Problem requirements: Repeat every entry word for word, but leave the images out of your copy.

Listed entries:

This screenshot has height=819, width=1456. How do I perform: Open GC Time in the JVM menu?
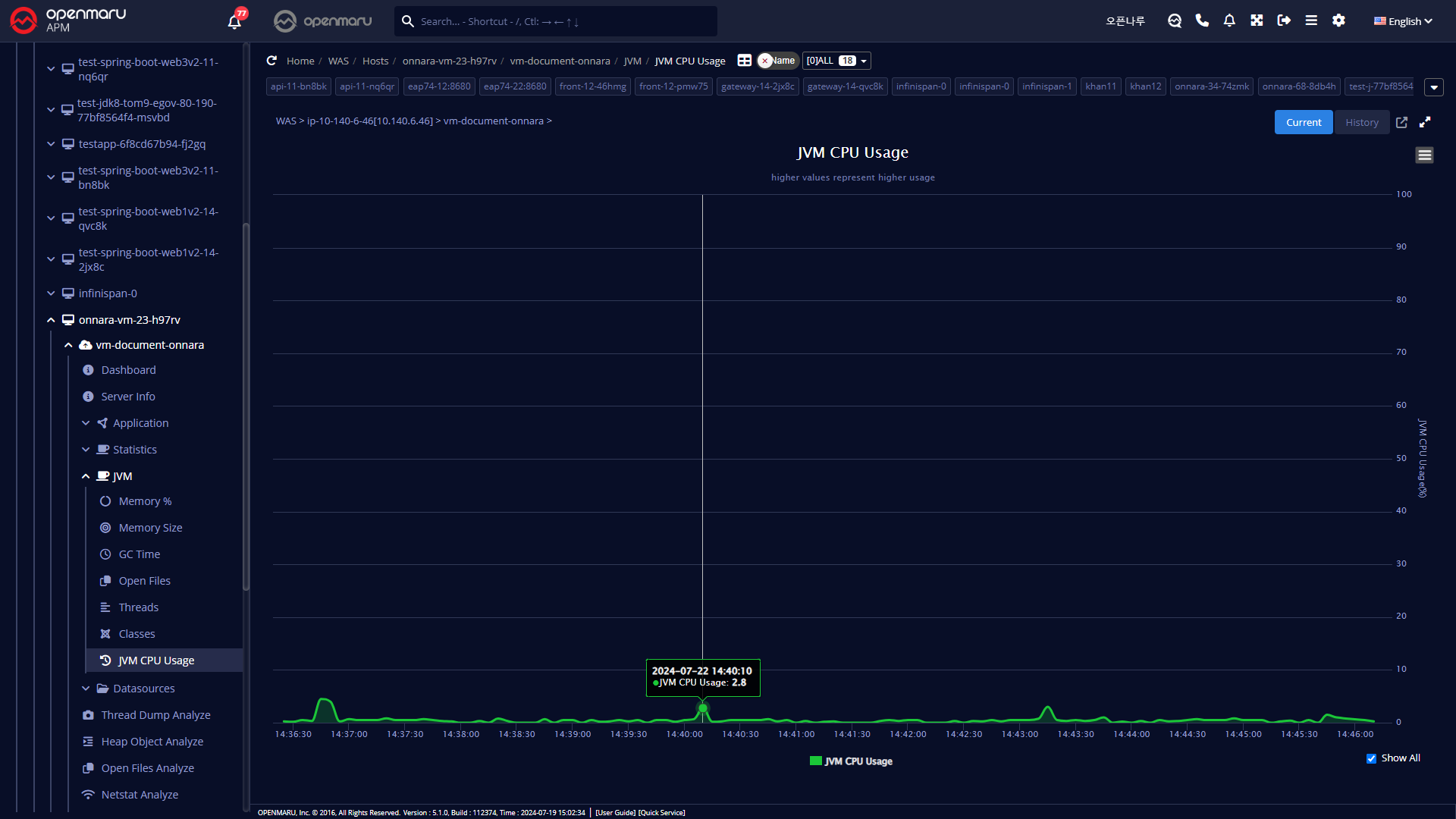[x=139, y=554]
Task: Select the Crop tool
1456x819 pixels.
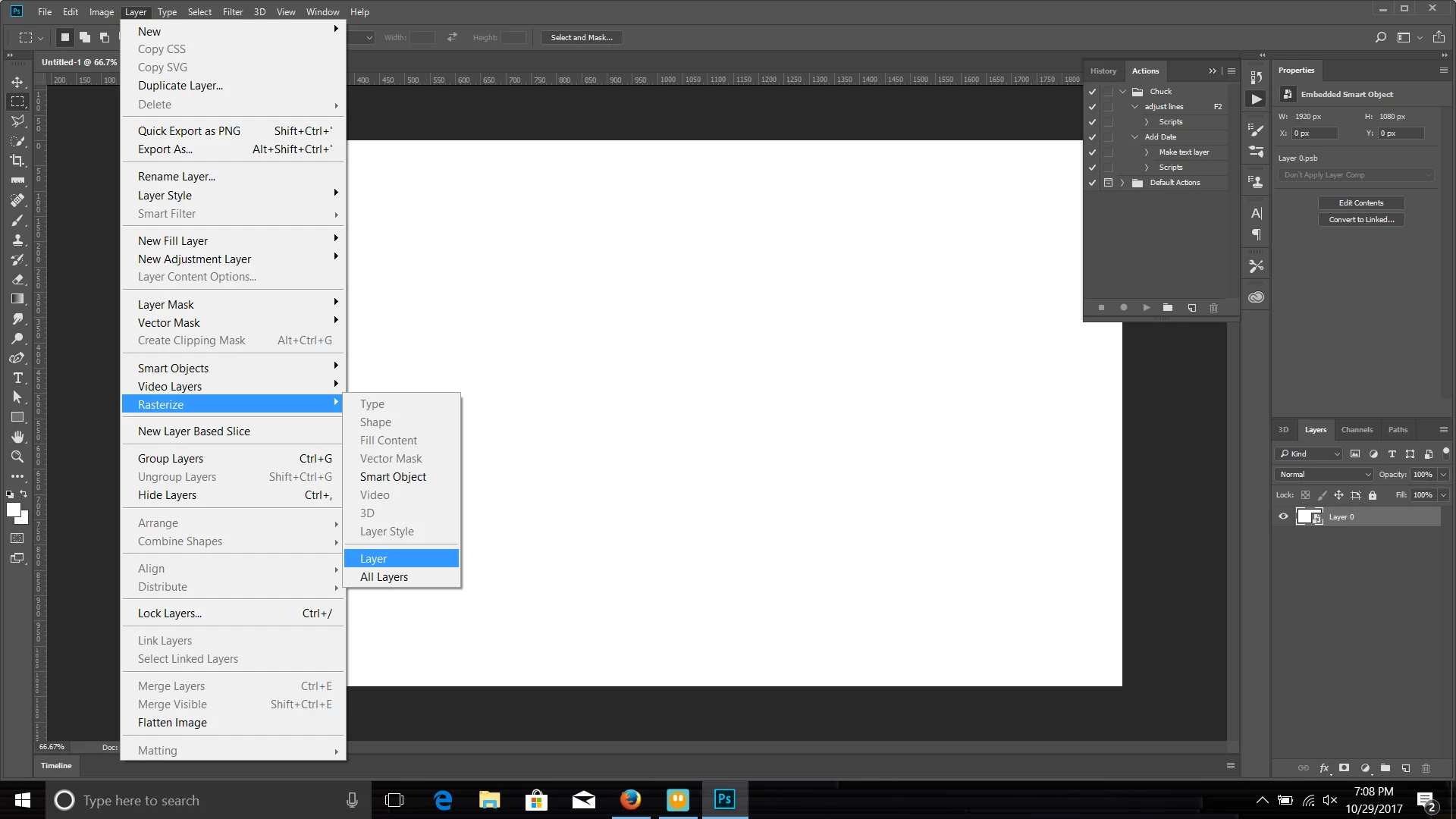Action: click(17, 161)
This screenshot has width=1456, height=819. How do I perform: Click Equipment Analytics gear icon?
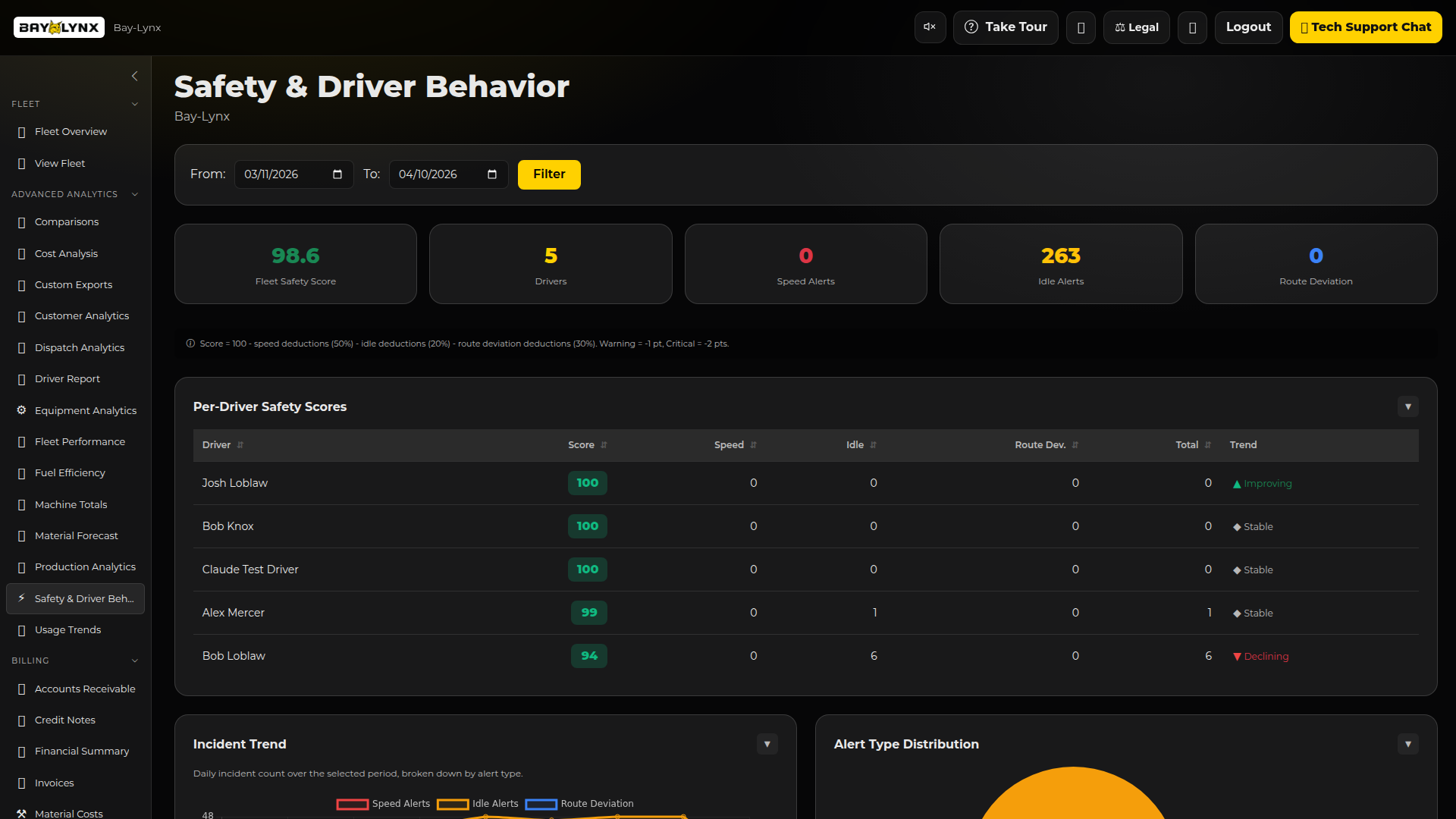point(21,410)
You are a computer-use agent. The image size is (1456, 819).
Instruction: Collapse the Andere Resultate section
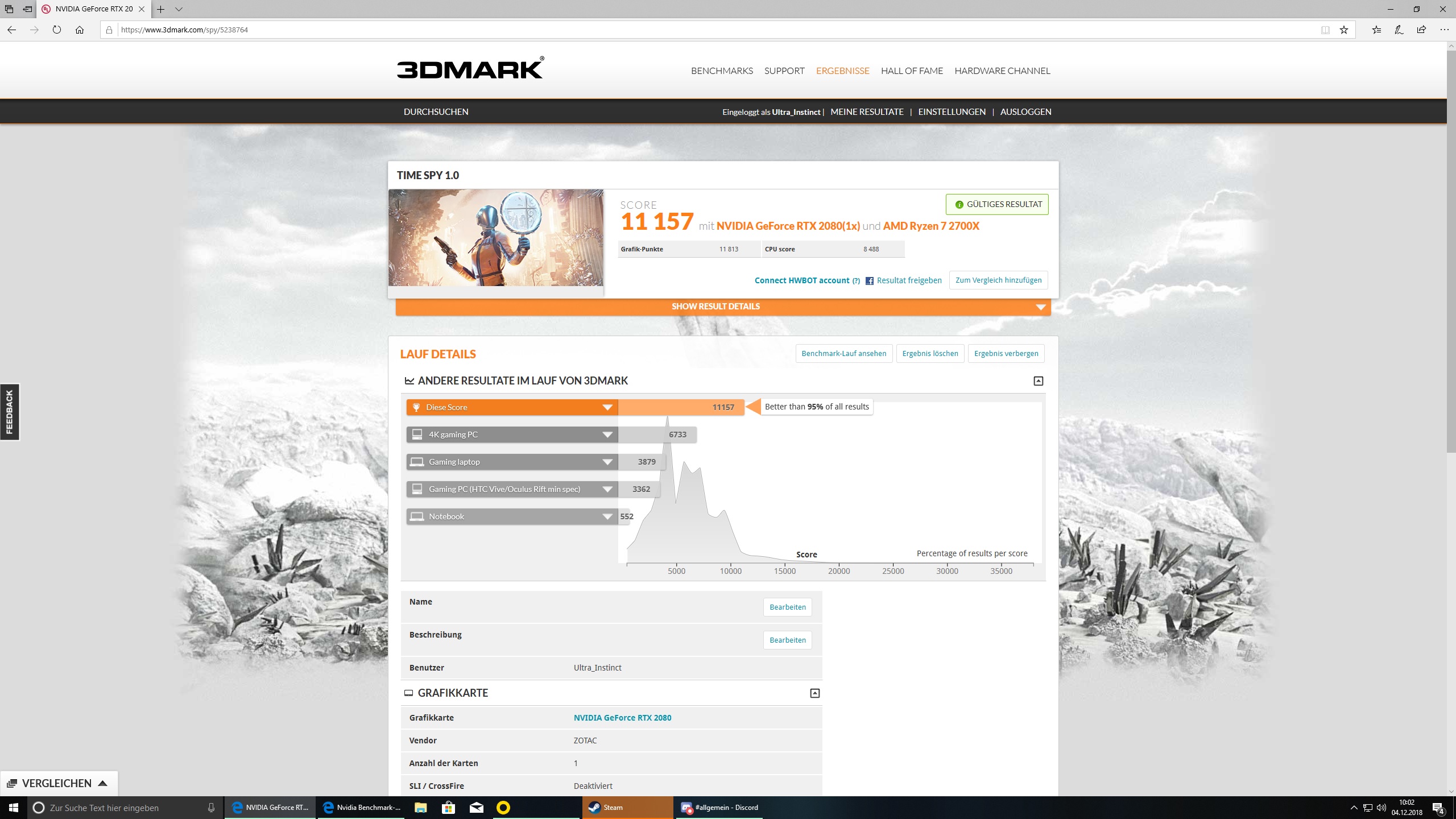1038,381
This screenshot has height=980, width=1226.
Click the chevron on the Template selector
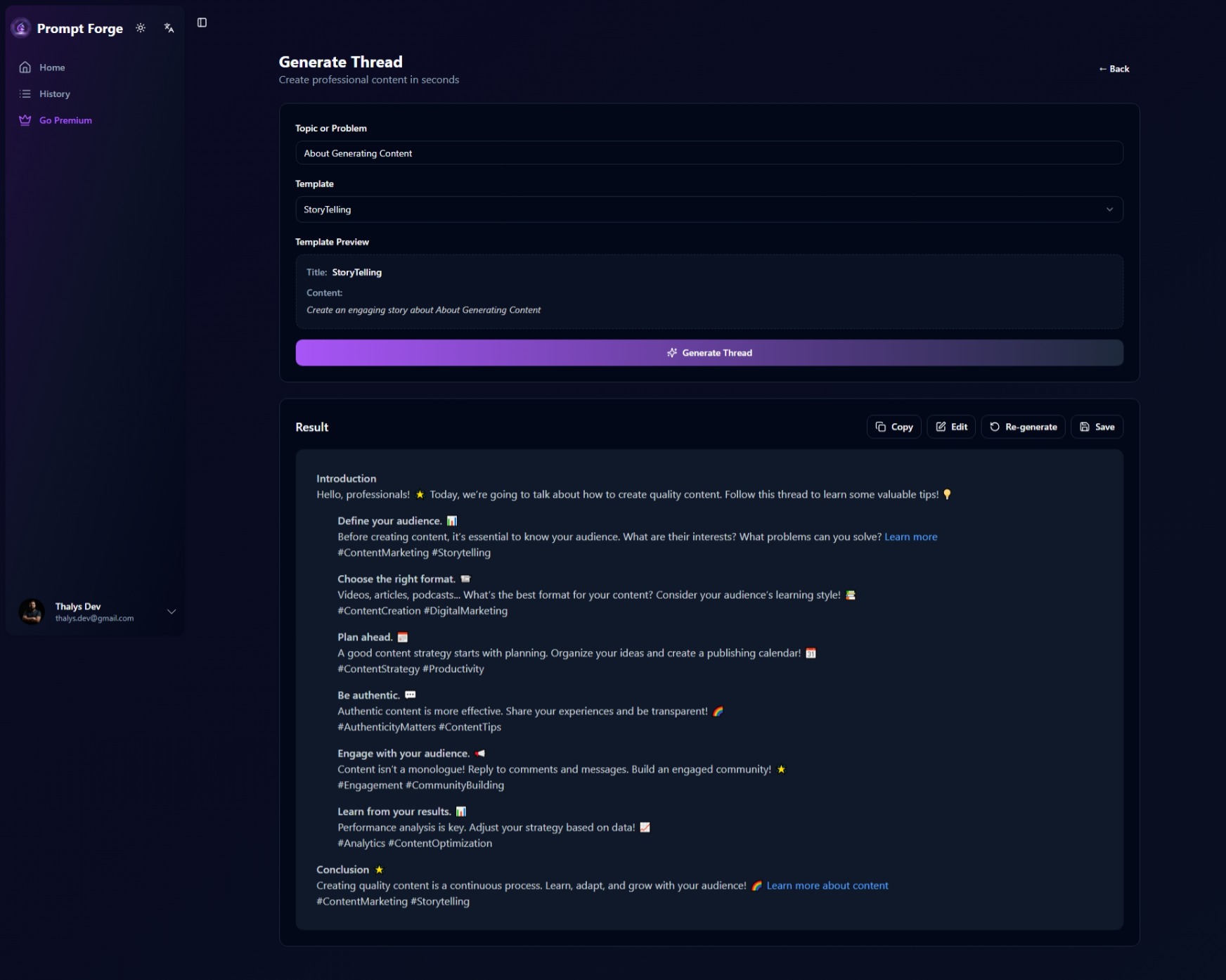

Response to the task:
This screenshot has height=819, width=1456. How do I perform: Open GC Time in the JVM menu?
[x=139, y=554]
Task: Select the Crop tool
1456x819 pixels.
Action: click(17, 161)
This screenshot has width=1456, height=819. How do I perform: Click Equipment Analytics gear icon?
point(21,410)
You are a computer-use agent. The image size is (1456, 819).
Instruction: Collapse the Andere Resultate section
1038,381
This screenshot has height=980, width=1226.
Click the chevron on the Template selector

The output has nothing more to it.